Re: net: BUG still has locks held in unix_stream_splice_read

From: Dmitry Vyukov
Date: Mon Oct 10 2016 - 04:09:06 EST


On Mon, Oct 10, 2016 at 5:14 AM, Al Viro <viro@xxxxxxxxxxxxxxxxxx> wrote:
> On Mon, Oct 10, 2016 at 03:46:07AM +0100, Al Viro wrote:
>> On Sun, Oct 09, 2016 at 12:06:14PM +0200, Dmitry Vyukov wrote:
>> > I suspect this is:
>> >
>> > commit 25869262ef7af24ccde988867ac3eb1c3d4b88d4
>> > Author: Al Viro <viro@xxxxxxxxxxxxxxxxxx>
>> > Date: Sat Sep 17 21:02:10 2016 -0400
>> > skb_splice_bits(): get rid of callback
>> > since pipe_lock is the outermost now, we don't need to drop/regain
>> > socket locks around the call of splice_to_pipe() from skb_splice_bits(),
>> > which kills the need to have a socket-specific callback; we can just
>> > call splice_to_pipe() and be done with that.
>>
>> Unlikely, since that particular commit removes unlocking/relocking ->iolock
>> around the call of splice_to_pipe(). Original would've retaken the same
>> lock on the way out; it's not as if we could leave the syscall there.
>>
>> It might be splice-related, but I don't believe that you've got the right
>> commit here.
>
> It's not that commit

It's highly likely. Sorry for falsely pointing to your commit.
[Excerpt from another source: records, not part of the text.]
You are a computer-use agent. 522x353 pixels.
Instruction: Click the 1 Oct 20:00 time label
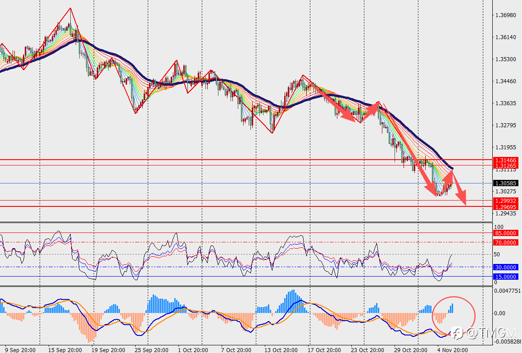193,350
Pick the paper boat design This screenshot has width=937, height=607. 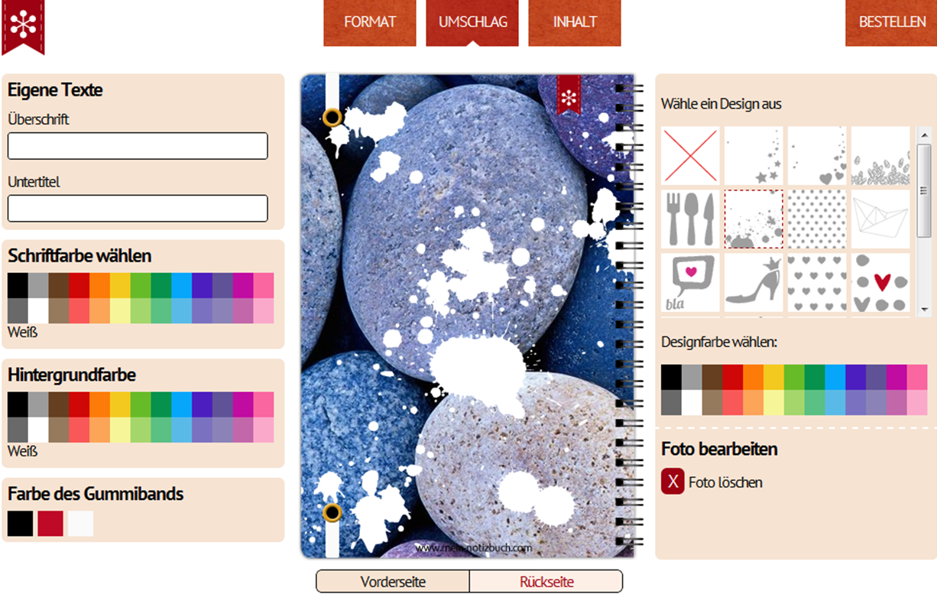tap(880, 219)
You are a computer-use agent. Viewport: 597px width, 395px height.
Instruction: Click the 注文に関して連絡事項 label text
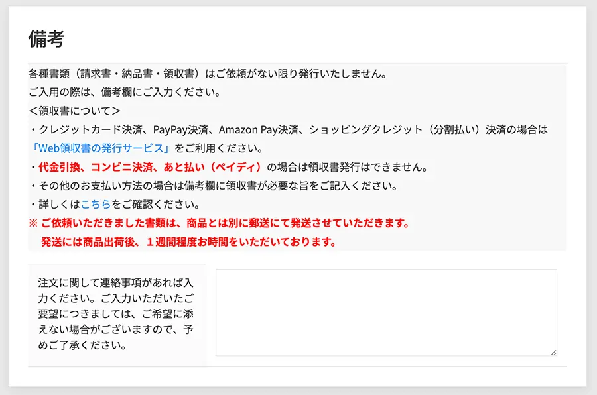[x=115, y=314]
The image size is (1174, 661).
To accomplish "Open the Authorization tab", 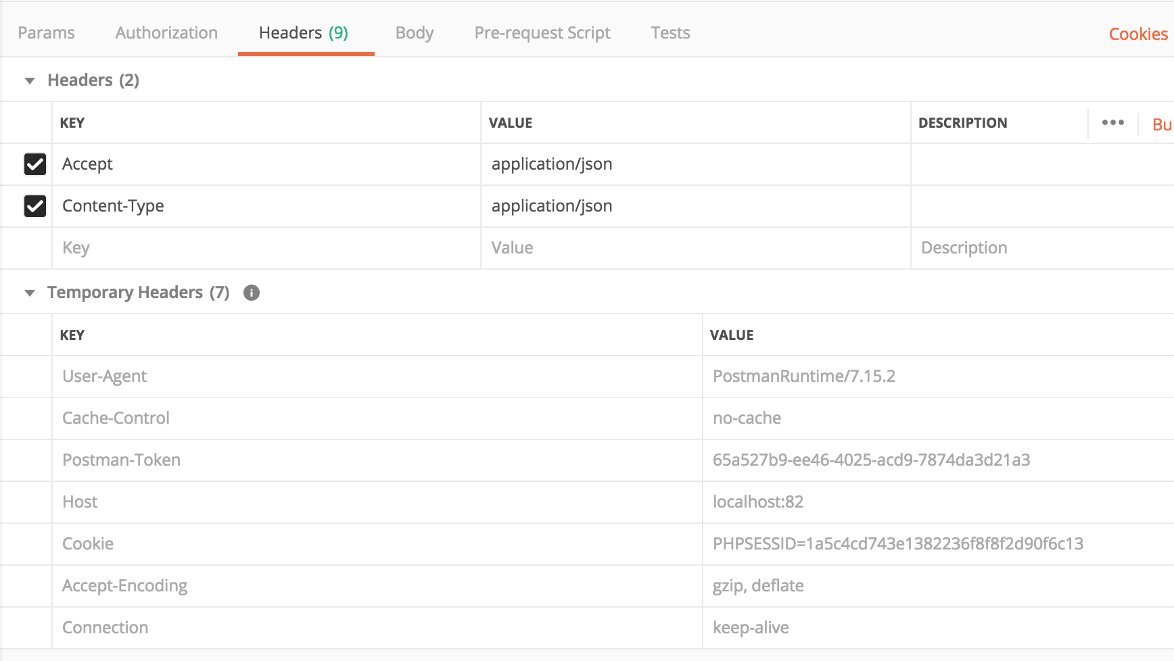I will tap(166, 32).
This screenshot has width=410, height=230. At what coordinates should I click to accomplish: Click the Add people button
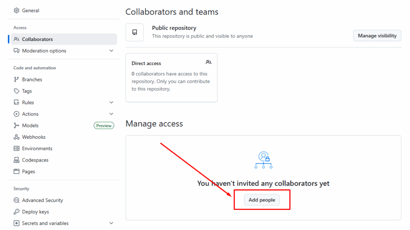click(x=262, y=200)
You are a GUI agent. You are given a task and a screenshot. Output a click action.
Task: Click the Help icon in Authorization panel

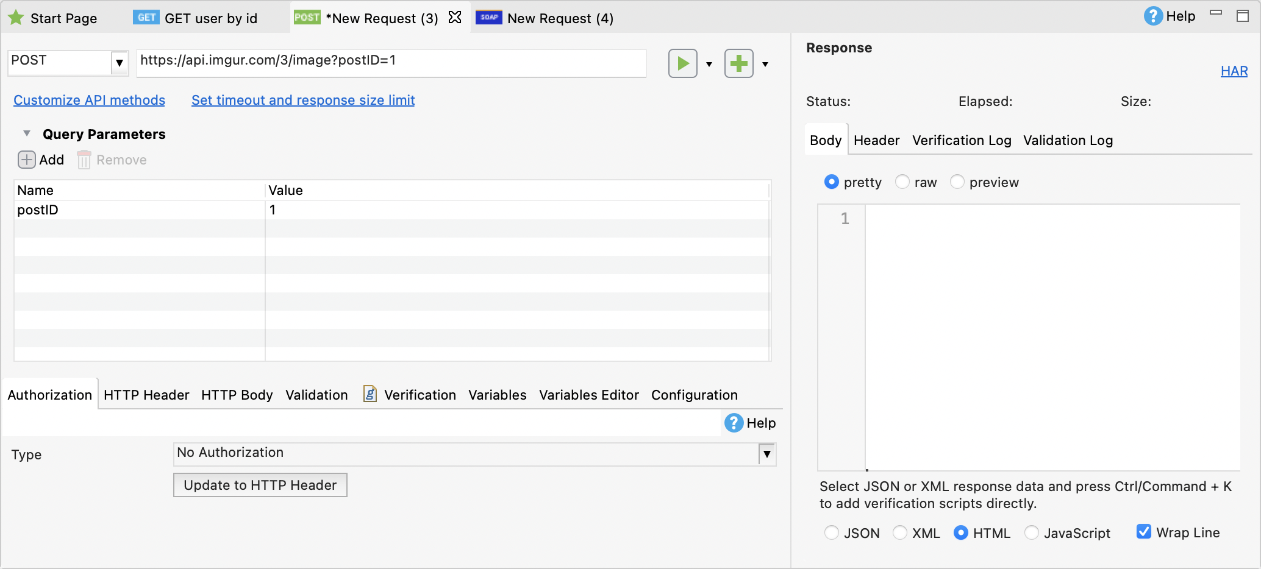click(x=734, y=423)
> , all right - it's "can't call unix_stream_read_generic()
> with any locks held" stepped onto a couple of commits prior by
> "splice: lift pipe_lock out of splice_to_pipe()". Could somebody explain
> what is that about?
>
> E.g what will happen if some code does a read on AF_UNIX socket with
> some local mutex held? AFAICS, there are exactly two callers of
> freezable_schedule_timeout() - this one and one in XFS; the latter is
> in a kernel thread where we do have good warranties about the locking
> environment, but here it's in the bleeding ->recvmsg/->splice_read and
> for those assumption that caller doesn't hold any locks is pretty
> strong, especially since it's not documented anywhere.
>
> What's going on there?

I never saw that warning before. There is some possibility that fuzzer
has discovered some new paths, but it's much more likely that
something has changed recently (the stack looks quite simple -- just a
splice from unix socket). And my previous pull was like a week ago.